Every year, hundreds of thousands of people get bitten by a dog badly enough to require some form of hospital treatment. About three quarters of people bitten are the dog owner or carer themselves, and around half of all attacks take place while the dog is on its owner’s property. Naturally, this means that personal injury claims from dog bites are pretty common, so much so that they are a sub-specialisation in personal injury law.  If you are bitten, the chances are that your personal health insurance will take care of your immediate medical bills, but what about if you are seriously injured and have to take time off work, causing loss of income?

What Can you Claim For?

You can file a claim to be compensated for past and future medical expenses, any financial loss, if unable to work, and any material damages.

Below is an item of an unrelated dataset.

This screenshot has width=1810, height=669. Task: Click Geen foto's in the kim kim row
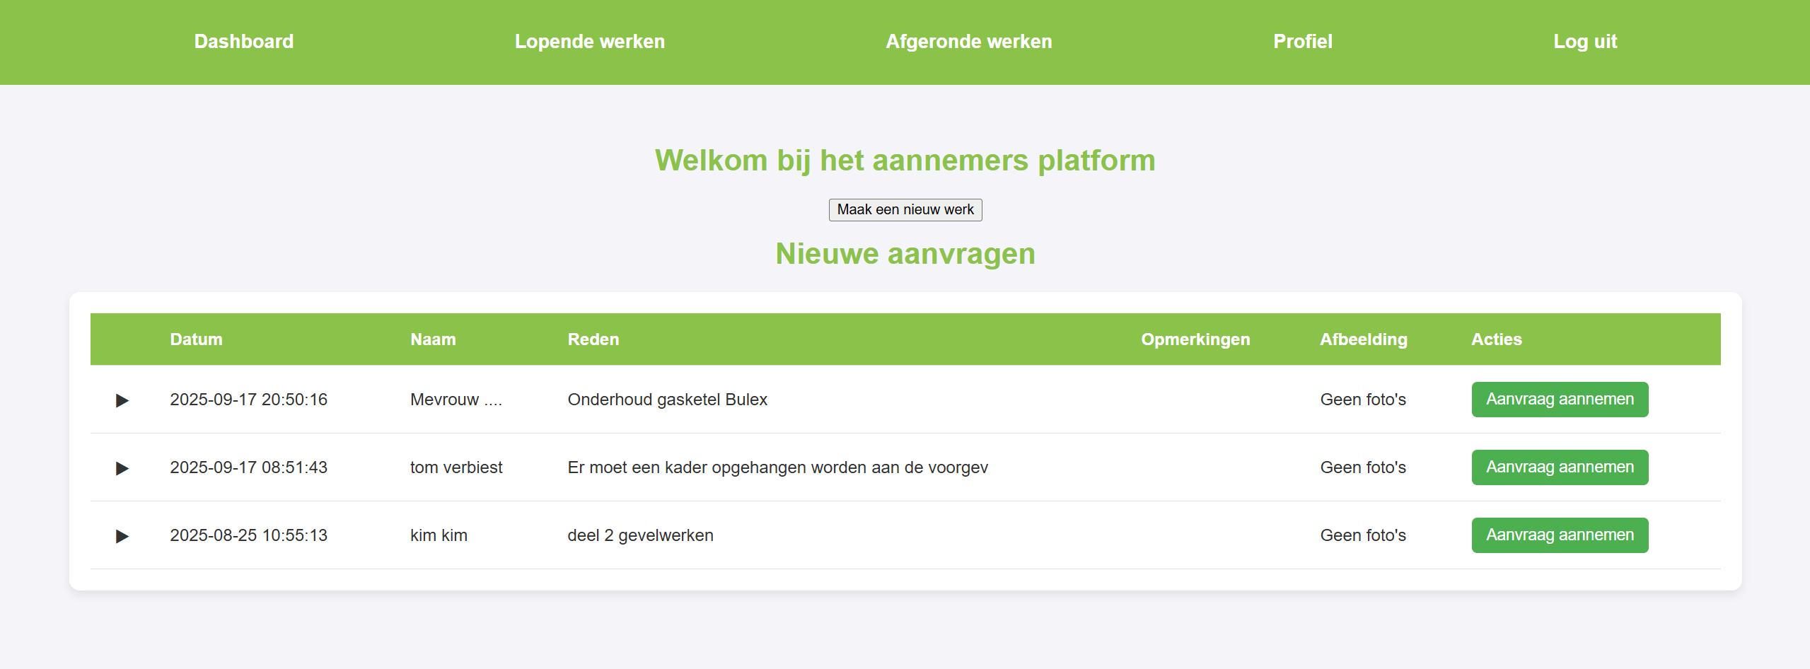[x=1362, y=535]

A further claim for compensation can be made in case of death, with who has been killed being a big factor, especially if it is the household wage earner. Many cases are relatively small though, and can be taken to the small claims tribunal, which can deal with claims of up to $10,000. There are time limits on being able to claim compensation, so it is advisable to pursue any claim swiftly. Personal injury lawyers in Brisbane, or wherever you are in the country, can advise you on how to pursue a claim.

What Evidence Is Needed For a Claim

Many lawyers will offer you an initial free consultation to discuss your case, though it is advisable to bring as much information and documentation with you as possible. Firstly, you should provide photographs of your injuries and if possible, the dog too, along with a medical report, detailing the extent of your injuries and the medical treatment given, with details of any further treatment that may be needed and medical costs incurred. You should provide a detailed written report of the events that led up to the attack, along with any witness statements. In particular, you should detail the behaviour of both the dog, and if he or she was present, the owner. If you have suffered loss of earnings, you should provide evidence to support this.

Proving Negligence

Your claim has a better chance of a good pay-out, if you can show provable negligence. Being able to show that the dog owner has been negligent is often not a straight forward matter, and may require professional assistance in proving. You are going to also need to be able to show that you were not yourself negligent in the incident, as questions will undoubtedly arise regarding your own behaviour, and whether it was contributory to the dog’s attack. Dogs after all rarely attack people for no reason. The amount you can expect to be compensated, will often be relative to the degree of responsibility you carry. If you own a dog yourself, it is a very good idea to purchase bite insurance and to make sure your gate has a clear warning that a dog is present. You can find a large collection of warning signs and other dog related products from Dogs Corner.

If you have been bitten and injured, you should discuss your case with your local legal professional, who can help you increase your chances of a just amount of compensation.